> **Document text**

Global Accessibility Awareness Day
Today marks the 12th Global Accessibility Awareness Day. It’s a global event that shines a light on digital inclusion for people with disabilities.
It’s a day designed to get everyone talking, thinking, and learning about digital accessibility.
We have a legal duty to make sure our websites and apps meet accessibility requirements.
Someone with a disability must be able to access our web-based services and other digital products. They must be able to do this with the same successful outcome as those without disabilities.
Approximately 22.7% of the population of Wales have some form of disability which includes people with:
- low vision and blindness
- cognitive limitations
- deafness and hearing loss
- learning disabilities
- limited movement
- speech disabilities
People with disabilities continue to face daily challenges when using online services.
If you can’t use a mouse, then navigating around a website can be difficult. Information presented in colour can be difficult to interpret if you’re colour-blind. Videos without captions are no good if you are deaf or living with hearing loss.
It’s important we do things right on our website to make it inclusive for all.

> **Data**
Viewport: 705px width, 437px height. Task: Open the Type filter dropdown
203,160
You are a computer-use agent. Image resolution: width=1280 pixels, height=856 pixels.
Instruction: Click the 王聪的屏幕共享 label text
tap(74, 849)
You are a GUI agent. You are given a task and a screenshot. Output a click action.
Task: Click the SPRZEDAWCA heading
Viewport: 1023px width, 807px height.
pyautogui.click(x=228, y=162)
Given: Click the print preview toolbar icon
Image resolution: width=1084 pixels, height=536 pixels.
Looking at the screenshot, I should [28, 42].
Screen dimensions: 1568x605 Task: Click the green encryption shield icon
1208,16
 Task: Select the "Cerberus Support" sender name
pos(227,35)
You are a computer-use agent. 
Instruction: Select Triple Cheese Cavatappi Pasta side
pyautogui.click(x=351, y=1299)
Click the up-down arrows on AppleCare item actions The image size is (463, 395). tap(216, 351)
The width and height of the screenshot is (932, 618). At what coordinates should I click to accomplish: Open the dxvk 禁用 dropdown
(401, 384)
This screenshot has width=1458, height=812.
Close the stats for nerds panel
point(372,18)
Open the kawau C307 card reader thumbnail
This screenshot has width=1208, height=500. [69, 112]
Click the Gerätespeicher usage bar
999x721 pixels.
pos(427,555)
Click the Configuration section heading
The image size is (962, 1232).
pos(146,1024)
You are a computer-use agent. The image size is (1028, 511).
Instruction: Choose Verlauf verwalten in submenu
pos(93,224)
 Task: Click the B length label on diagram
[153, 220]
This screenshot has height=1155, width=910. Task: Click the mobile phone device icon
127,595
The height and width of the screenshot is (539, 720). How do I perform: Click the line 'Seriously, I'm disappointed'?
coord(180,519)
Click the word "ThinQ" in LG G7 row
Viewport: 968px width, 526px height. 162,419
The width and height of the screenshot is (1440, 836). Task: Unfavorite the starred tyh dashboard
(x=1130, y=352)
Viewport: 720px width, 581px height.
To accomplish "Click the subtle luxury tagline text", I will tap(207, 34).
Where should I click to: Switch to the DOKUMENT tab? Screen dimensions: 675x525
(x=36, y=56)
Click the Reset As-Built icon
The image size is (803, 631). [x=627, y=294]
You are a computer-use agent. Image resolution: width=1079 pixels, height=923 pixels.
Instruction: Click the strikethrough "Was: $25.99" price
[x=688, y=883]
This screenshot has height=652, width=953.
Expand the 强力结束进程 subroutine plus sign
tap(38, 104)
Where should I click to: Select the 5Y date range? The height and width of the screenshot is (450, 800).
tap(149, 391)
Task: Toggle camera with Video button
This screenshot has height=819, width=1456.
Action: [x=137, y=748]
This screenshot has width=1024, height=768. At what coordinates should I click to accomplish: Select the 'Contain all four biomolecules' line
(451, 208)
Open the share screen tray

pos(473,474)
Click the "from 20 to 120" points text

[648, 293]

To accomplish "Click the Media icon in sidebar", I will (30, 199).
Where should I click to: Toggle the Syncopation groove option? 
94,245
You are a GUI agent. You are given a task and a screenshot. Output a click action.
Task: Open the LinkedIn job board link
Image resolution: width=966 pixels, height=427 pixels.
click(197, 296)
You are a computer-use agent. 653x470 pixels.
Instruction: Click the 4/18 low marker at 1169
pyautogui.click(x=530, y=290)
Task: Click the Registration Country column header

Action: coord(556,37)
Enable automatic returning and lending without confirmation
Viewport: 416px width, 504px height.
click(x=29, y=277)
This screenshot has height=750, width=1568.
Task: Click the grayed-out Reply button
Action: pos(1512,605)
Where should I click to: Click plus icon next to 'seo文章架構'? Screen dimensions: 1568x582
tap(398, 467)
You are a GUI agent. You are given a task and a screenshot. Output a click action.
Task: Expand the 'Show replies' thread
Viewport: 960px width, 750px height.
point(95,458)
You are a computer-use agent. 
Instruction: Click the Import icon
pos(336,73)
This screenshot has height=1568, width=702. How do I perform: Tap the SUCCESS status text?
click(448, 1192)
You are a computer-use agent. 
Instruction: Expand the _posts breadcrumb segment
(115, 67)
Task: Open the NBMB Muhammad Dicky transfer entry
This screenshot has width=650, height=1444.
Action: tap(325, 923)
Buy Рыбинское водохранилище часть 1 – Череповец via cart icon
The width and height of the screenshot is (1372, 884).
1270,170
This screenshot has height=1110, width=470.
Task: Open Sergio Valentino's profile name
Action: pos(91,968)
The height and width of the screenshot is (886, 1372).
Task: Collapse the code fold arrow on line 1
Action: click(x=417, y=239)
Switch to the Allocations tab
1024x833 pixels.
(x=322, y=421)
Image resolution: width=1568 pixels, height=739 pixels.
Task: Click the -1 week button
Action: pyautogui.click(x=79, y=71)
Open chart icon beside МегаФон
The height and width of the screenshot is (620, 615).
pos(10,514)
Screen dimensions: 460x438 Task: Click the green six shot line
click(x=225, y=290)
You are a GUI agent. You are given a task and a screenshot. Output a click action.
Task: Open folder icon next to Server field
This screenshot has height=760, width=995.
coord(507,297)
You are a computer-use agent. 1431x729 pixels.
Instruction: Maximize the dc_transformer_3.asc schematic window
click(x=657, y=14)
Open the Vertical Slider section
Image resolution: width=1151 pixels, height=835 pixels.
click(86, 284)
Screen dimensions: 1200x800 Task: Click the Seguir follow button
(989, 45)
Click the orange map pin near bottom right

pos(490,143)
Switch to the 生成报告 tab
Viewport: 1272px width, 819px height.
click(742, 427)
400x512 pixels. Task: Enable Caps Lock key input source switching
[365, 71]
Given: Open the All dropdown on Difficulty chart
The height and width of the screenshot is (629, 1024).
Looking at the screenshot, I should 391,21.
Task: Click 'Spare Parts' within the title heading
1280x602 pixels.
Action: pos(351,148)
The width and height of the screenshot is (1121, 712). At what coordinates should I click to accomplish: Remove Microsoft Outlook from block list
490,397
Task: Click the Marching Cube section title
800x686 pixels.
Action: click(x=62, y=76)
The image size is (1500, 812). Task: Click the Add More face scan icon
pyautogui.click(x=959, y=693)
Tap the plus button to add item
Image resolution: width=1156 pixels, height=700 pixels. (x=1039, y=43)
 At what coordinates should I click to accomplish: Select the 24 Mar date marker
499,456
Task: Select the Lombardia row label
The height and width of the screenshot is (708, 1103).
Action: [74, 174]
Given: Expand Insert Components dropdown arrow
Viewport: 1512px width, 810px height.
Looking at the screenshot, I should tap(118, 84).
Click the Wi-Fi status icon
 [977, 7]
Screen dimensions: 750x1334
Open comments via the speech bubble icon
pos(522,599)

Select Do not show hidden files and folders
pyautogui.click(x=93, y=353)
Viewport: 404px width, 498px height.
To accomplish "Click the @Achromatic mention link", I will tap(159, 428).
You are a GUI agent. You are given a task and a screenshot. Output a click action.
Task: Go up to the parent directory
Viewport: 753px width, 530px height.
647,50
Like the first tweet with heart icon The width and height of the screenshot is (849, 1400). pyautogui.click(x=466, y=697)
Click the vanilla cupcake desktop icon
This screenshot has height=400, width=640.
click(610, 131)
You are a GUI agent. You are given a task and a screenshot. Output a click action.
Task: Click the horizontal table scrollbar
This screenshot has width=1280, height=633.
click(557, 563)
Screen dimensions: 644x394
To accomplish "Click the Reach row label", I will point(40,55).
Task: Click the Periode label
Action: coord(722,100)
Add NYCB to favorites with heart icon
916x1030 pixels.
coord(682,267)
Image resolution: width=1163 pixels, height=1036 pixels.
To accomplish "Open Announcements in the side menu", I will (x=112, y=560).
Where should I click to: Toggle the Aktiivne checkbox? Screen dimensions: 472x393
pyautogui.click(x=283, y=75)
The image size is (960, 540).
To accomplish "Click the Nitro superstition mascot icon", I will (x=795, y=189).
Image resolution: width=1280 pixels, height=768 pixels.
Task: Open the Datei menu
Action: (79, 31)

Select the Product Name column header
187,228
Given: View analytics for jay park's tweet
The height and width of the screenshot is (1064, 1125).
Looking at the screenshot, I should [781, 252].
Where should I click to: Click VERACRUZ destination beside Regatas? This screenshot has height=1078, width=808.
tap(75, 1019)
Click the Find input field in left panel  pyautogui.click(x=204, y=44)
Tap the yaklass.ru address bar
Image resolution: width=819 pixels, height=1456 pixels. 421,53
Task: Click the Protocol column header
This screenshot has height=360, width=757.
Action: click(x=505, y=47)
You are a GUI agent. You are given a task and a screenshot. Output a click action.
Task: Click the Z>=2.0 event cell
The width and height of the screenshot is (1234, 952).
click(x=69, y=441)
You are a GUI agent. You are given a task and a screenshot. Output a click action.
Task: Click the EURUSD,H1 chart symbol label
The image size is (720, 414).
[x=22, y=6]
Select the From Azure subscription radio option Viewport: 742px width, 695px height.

> **What the task asks**
Resume the Global Accessibility Awareness Day text, picking up right after its final sentence. The entries are separate material and have no connection to the Global Accessibility Awareness Day text.

> **Answer to the problem**
Our customers can’t shop around
We can choose to shop at a different online store if we find a website frustrating to use, there is no option for people to shop around for the services we provide here at Natural Resources Wales.
People can’t go to a different provider of environmental permits in Wales. They can’t go elsewhere to find out if someone has registered to collect their waste. They can’t go somewhere else for critical information about flood risk.
The impact of Coronavirus on the way we work, means that the only way of submitting or accessing information is now online. This makes web accessibility even more important.
Accessibility is for everyone
Web accessibility also benefits people without disabilities, for example:
people using devices with small screens such as smartphones
- older people with changing abilities due to ageing
- people who are experiencing temporary disabilities, such as a broken wrist
- people in situations that limit their access, for example in a quiet area where they are unable to listen to audio
- people with a poor internet connection
Our work so far
We’re working on improving the accessibility of our website, making it easier to find, use and understand our content.
We have improved page headings and some of the navigation to help our customers locate information quicker.
One of our biggest content challenges is the number of attachments on our website. We’re working with colleagues to transform content from documents into web content and web forms.
This is the beginning of a longer-term process to improve customer experience and journeys across the site.
We can all play our part in making our website accessible for everyone.